*** Source passage

Looking For Business Acquisition Financing? Here Are 10 Things You Should Know
Acquiring an existing business is one of the fastest ways to scale your entrepreneurial journey.
Instead of starting from zero, you step into a cash-flowing operation with established customers and proven systems.
However, securing business acquisition financing is the hurdle where most deals fall apart.
Navigating the world of SBA loans and private lending requires more than just a good credit score; it requires a strategic approach to deal structuring.
Here are 10 essential things you should know before you sign a Letter of Intent (LOI) or approach a lender.
1. The 10% Equity Injection Rule
The Small Business Administration (SBA) typically requires a minimum of 10% equity injection for a change of ownership.
This means if you are buying a business for $1 million, you need to account for at least $100,000 in equity.
Lenders want to see that you have "skin in the game" to ensure you are committed to the business's long-term success.
This equity can come from personal savings, home equity, or even a gift from a family member, provided it is properly documented.
Understanding your financial options early on helps you determine exactly how much purchasing power you actually have.
2. The Seller Note and "Full Standby"
Many buyers hope to use a seller note to cover their entire down payment.
While the SBA allows seller financing to count toward the 10% equity requirement, there is a significant catch.

******

• Short exercise a: In the records, replace "Click" with "Select" in everything from the line containing "Given: Click the baseline grid Start field" down to the end of the records, leaving all else unchanged and omitting the pictures.

*** Items

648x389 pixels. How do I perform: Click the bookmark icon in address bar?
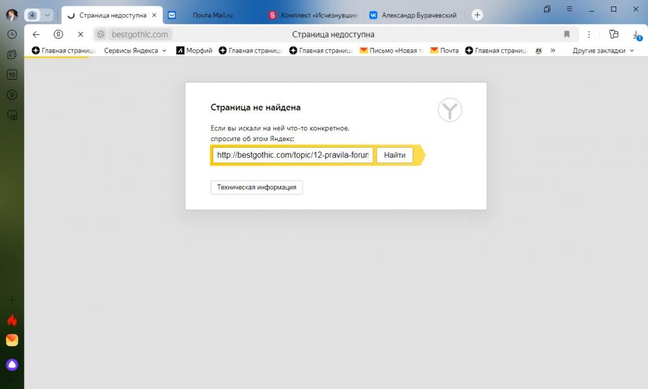(x=567, y=34)
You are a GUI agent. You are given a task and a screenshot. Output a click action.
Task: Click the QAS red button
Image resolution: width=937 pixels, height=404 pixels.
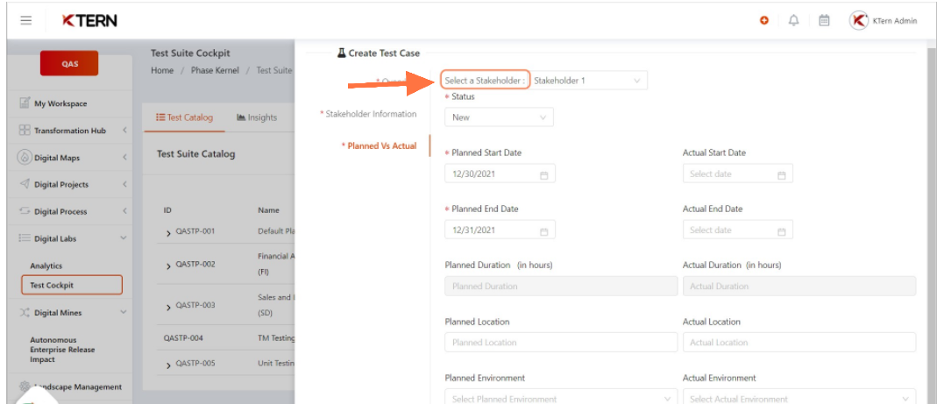[x=69, y=64]
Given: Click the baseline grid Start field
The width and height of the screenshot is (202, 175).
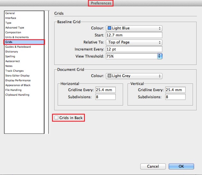Looking at the screenshot, I should pos(134,35).
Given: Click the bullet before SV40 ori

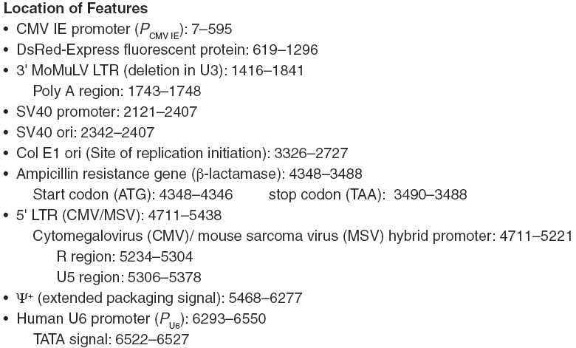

******

• Short exercise b:
Answer these questions from the acquisition financing text:
(i) What minimum equity injection does the SBA typically require for a change of ownership?
(ii) For a business bought for $1 million, at least how much equity must the buyer account for?
(iii) What is named as the hurdle where most deals fall apart?

• Exercise solution a:
Given: Select the baseline grid Start field
The width and height of the screenshot is (202, 175).
Looking at the screenshot, I should pos(134,35).
Given: Select the bullet before SV40 ori

• Exercise solution b:
(i) A minimum of 10%.
(ii) At least $100,000.
(iii) Securing business acquisition financing.